Kûyundan ırağ eyledi dil cânını teslîm /// “Men mâte gariben hüve kad mâte şehîden” (Gönül canını bulunduğun yerden uzak teslîm eyledi. Gurbette ölen şehîd olarak ölmüş olur.) Men mâte… Hadîsi şerîftir.)
“Hâ mîm harfi dü nâmundan işârettür /// “Hâ” ya Ahmed didiler “mîm” e dahi Mustafa
“hâ mîm” harfleri iki ismindir; senin işâretindir; “hâ’ Ahmed “mîm’ e de Mustafa dediler Rasûlulâh Efendimiz buyurdu ki: Kur’ân-ı kerîm de “Hâ mîm” ile başlayan sûreler yedidir.

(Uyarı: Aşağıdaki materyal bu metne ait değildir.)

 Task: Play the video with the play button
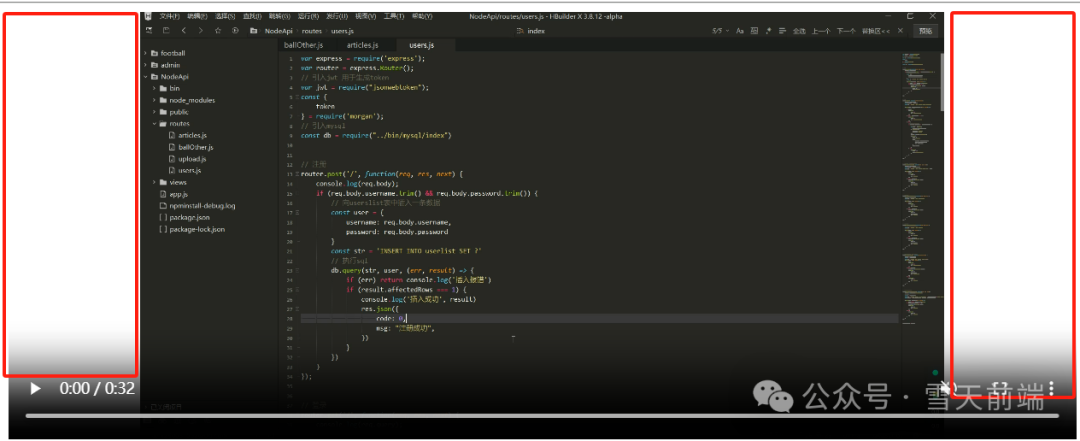coord(36,388)
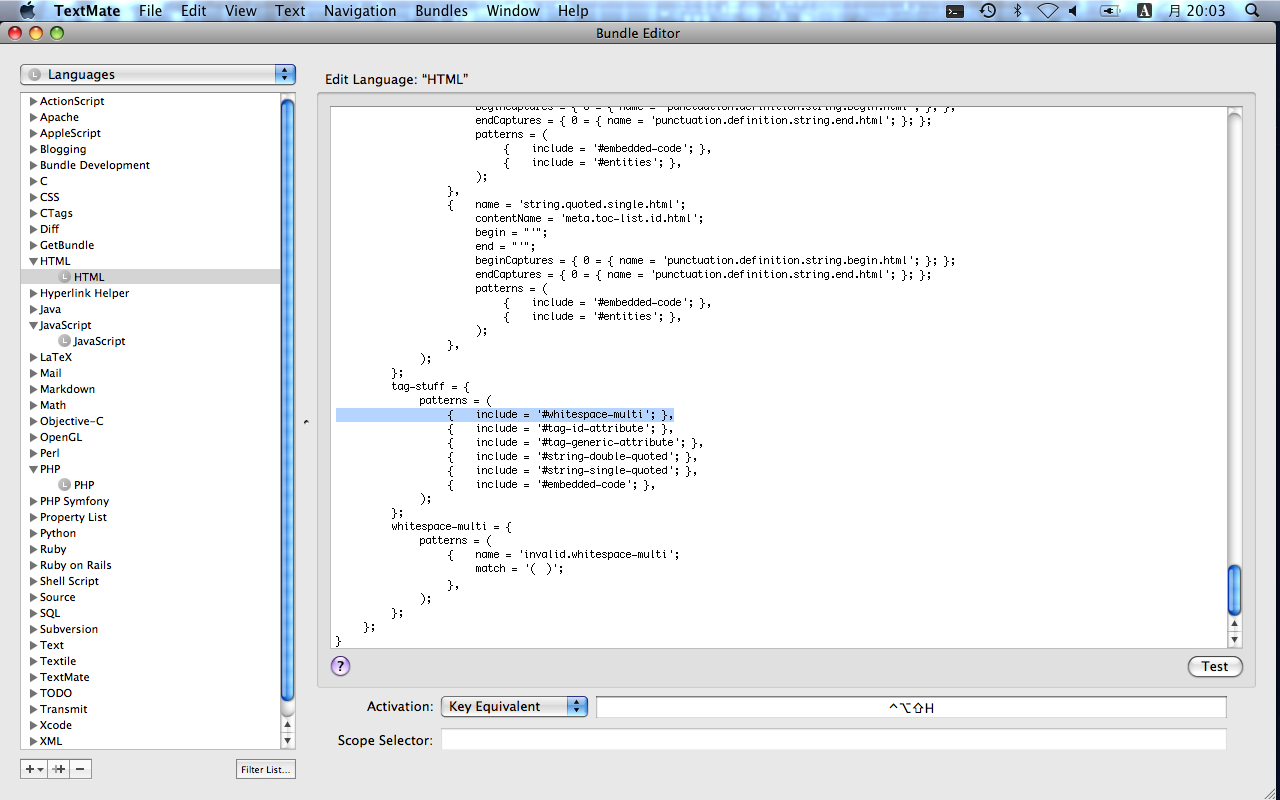Select the JavaScript language grammar item
This screenshot has height=800, width=1280.
pos(99,341)
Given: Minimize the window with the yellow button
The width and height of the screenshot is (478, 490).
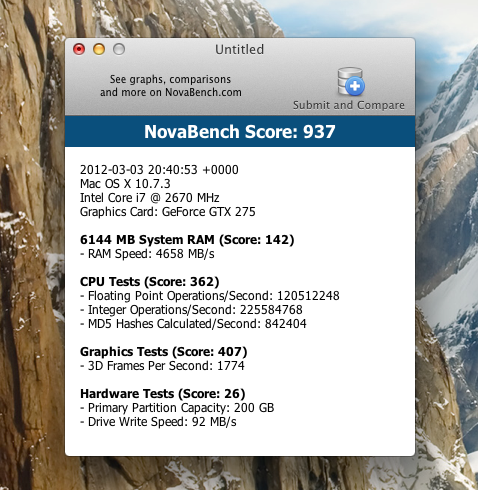Looking at the screenshot, I should 99,49.
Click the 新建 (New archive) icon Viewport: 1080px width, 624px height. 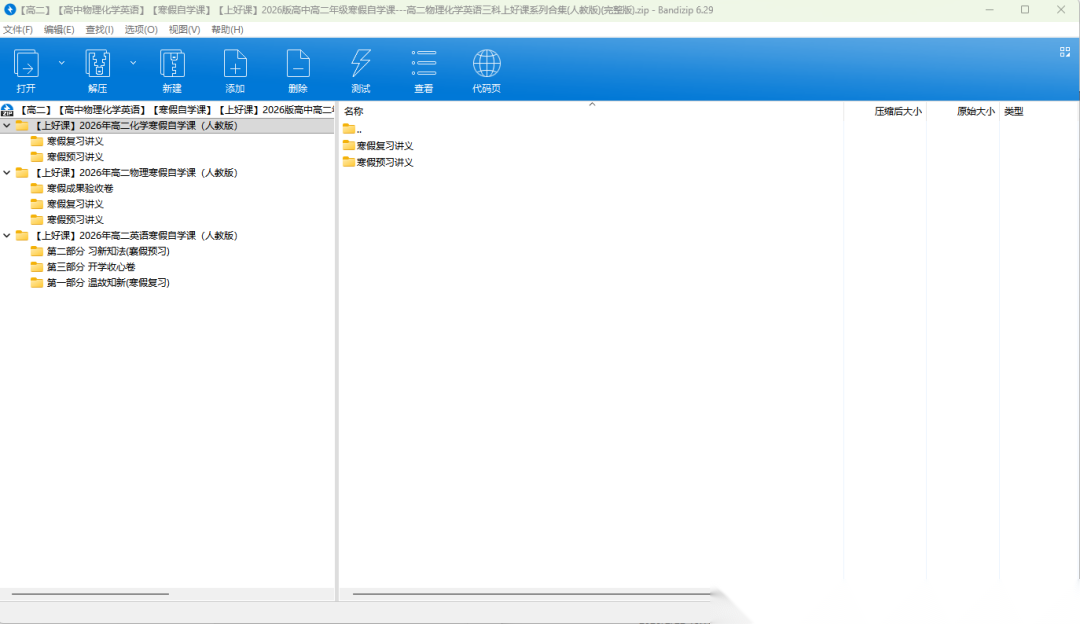click(172, 64)
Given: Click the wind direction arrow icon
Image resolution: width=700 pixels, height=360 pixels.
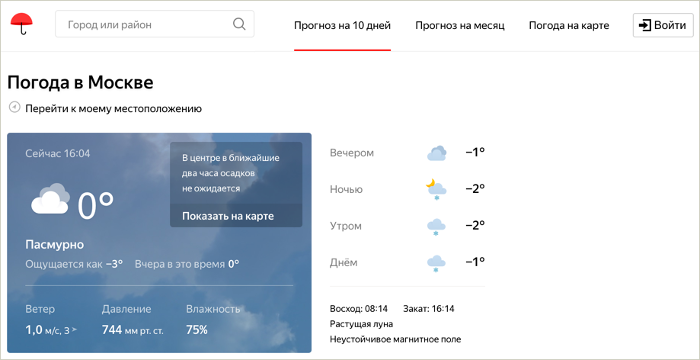Looking at the screenshot, I should 74,330.
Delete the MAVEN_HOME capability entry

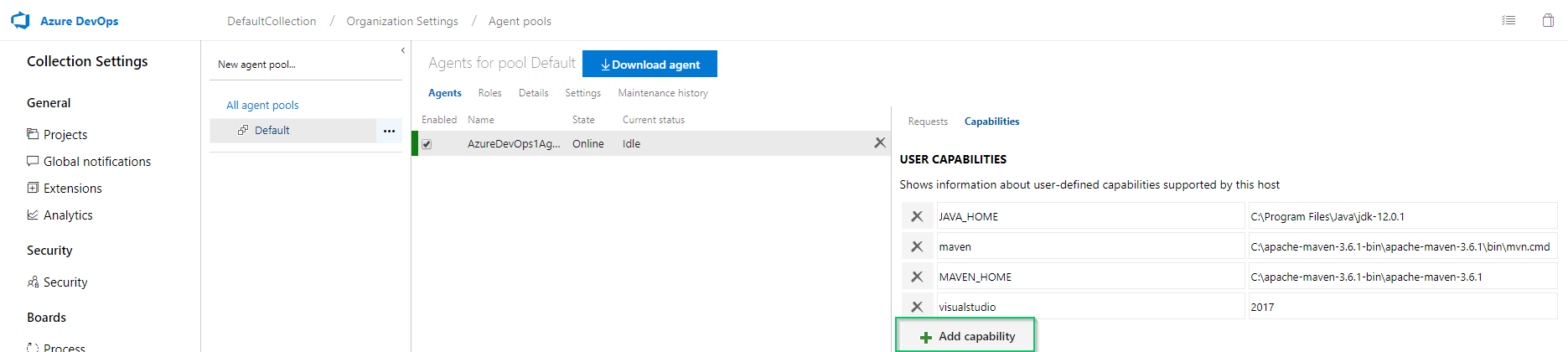click(x=917, y=277)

“Hâ mîm” ile başlayan şekillere “havâmîm”, “tâ sîn” ile başlayanlara da “tavâsîn” denilmiştir.
“Tîre zülfünden vire her lâhza” ve’l -leyl” haber/// Ârızun tefsîrini key rûşen itmiş “ve’d-duhâ” (Ve’l-leyl her an kara saçından haber verir.)
“Vedduhâ velleyl” Duhâ 1
“Vedduhâ yanağının tefsîrini ne güzel açıklamış. (Yüz edebî tasavvufta safha-ı Kur’an olarak bilinir. Bu yüzden yüze vurmak yasaklanmıştır. Ayrıca Mü’minin yüzüne bakmak ibâdettir. Yine edebî tasavvufta kara saç kesreti, nefsi ve hakîkati örtmeyi temsîl eder.) Unutmamalı ki gerçek tasavvufta şüphe izhâr eden bir ibâreye rastlanmaz. Aşk şarabı, bezm-i elest sarhoşluğu gibi ibâreler Arap ve Fars divânınından gelen sıkıntılı sözlerdir. Bağdatlı Rûhî’nin şu beyti buna örnek temsîl eder: “Sanman bizi ki şîre-i engür ile mestiz /// Biz ehl-i harabattanız mest-i Elest’iz. (Siz bizi şarap ile sarhoş olmuş mu zannediyorsunuz? Biz harâbat ehli olarak Elest Bezmi’nin sarhoşlarıyız.)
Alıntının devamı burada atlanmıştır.